Which is fantastic. I want to believe in Obama. I think he's probably a really great person to hang out with. He is clearly intelligent and thoughtful and I think he has passion. Unfortunately, when you look at his platform, it mostly boils down to using the government to solve all problems. And I have been less than impressed with him when he is asked questions about difficult issues. It is not sufficient to blather on about the "politics of hope" and pretend that disagreement will magically disappear just because an appealing person is President. But there is still time and the general election campaign will shake a lot of this out.

On the Republican side, I don't see Huckabee sustaining his strength in New Hampshire.
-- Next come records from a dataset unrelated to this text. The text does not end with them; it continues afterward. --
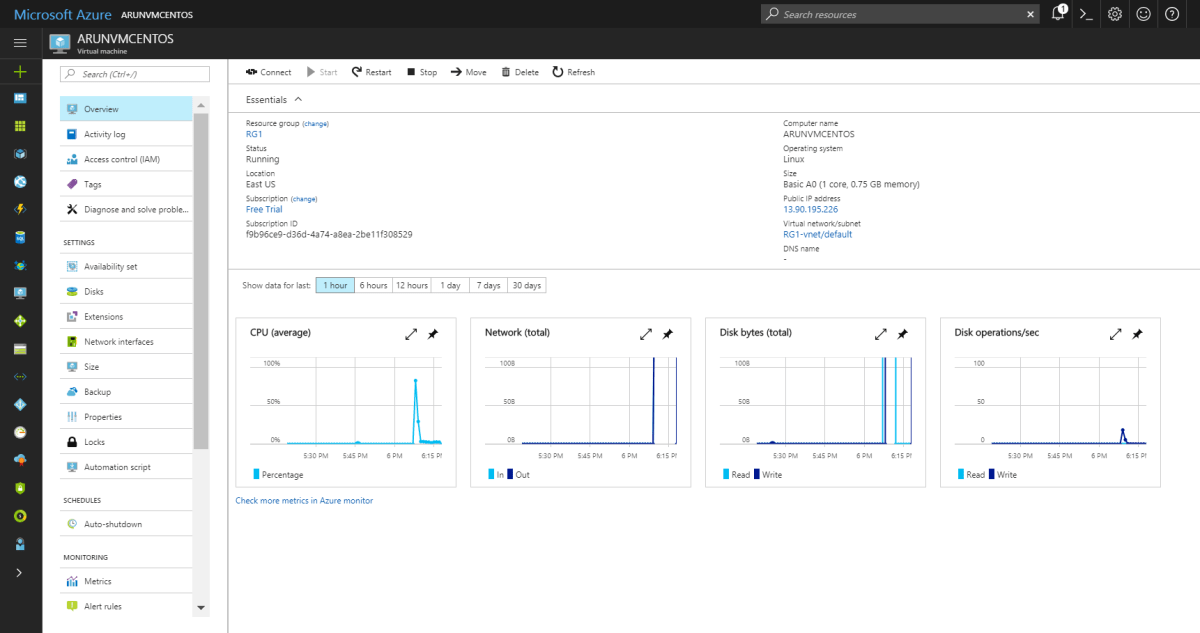Open the portal settings gear
The image size is (1200, 633).
[x=1114, y=14]
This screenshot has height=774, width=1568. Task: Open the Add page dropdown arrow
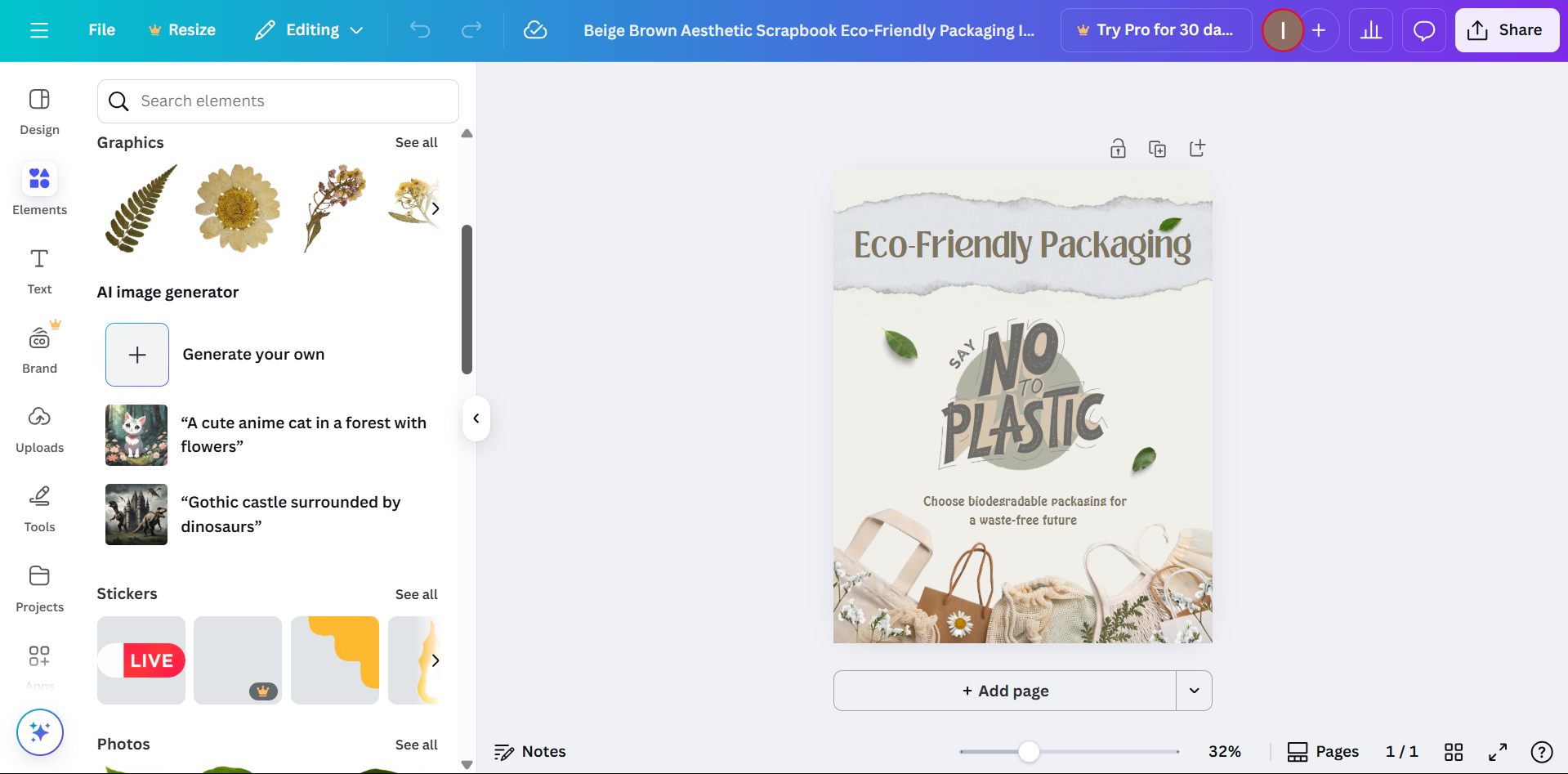tap(1194, 691)
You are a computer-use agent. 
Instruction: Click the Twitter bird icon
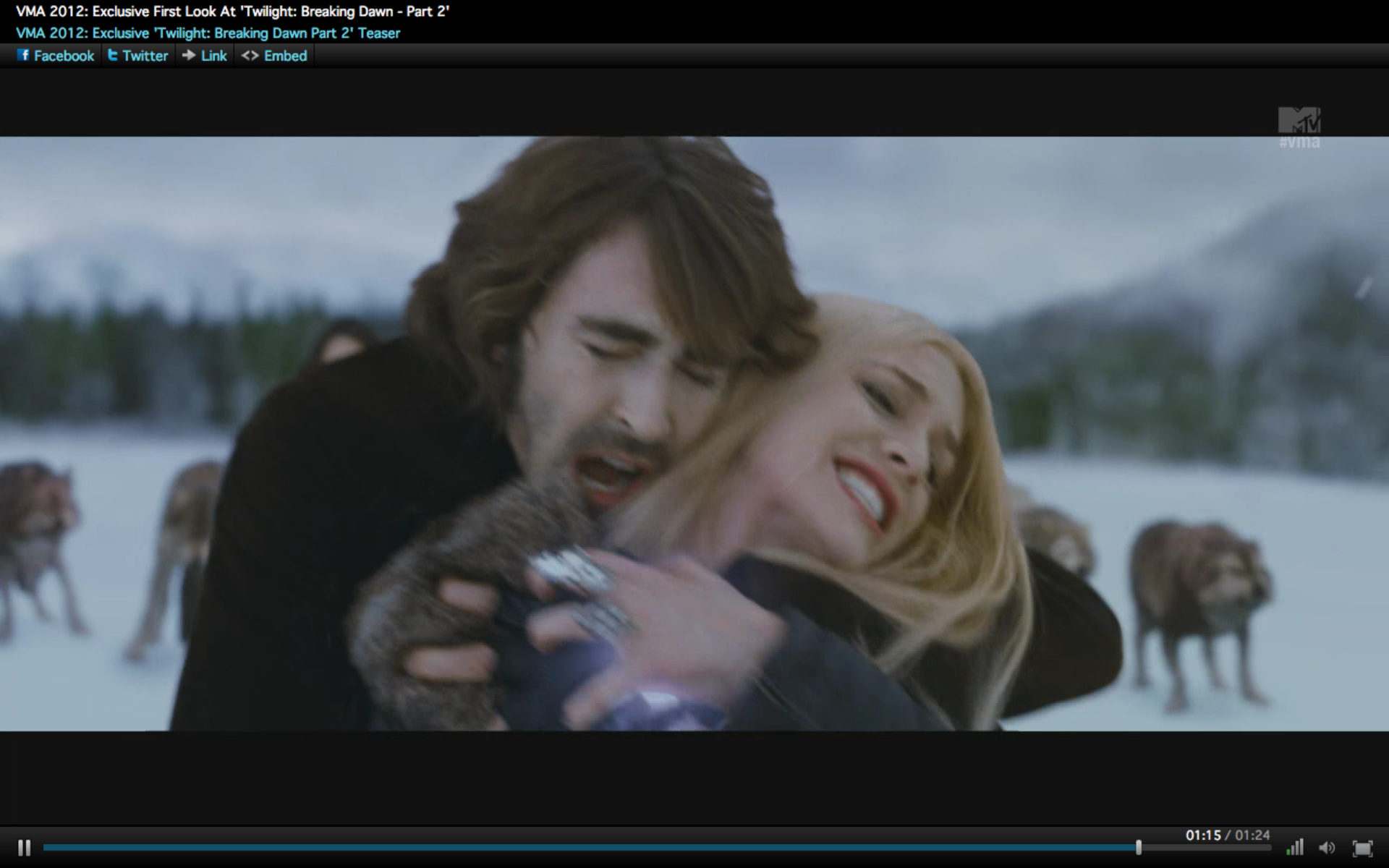113,55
I think the real winner in Iowa was McCain because Huckabee put such big dagger in Romney's by-the-book campaign. McCain has been quietly surging in New Hampshire and he could breakout with a strong showing there. Rudy is the X Factor.

But the most enjoyable thing about the results from Iowa was looking forward to an Obama-McCain race or an Obama-Giuliani race. It would be such a pleasure, particularly in the latter case, to see two articulate, intelligent candidates debate. Let's hope that such a race happens and can re-invigorate our sclerotic political process. With Iraq fading as an issue, Bush departing and a Democratic Congress with the lowest approval ratings in history (even below Bush's - how incompetent do you need to be to be less liked than Bush??), everything is up for grabs in this election.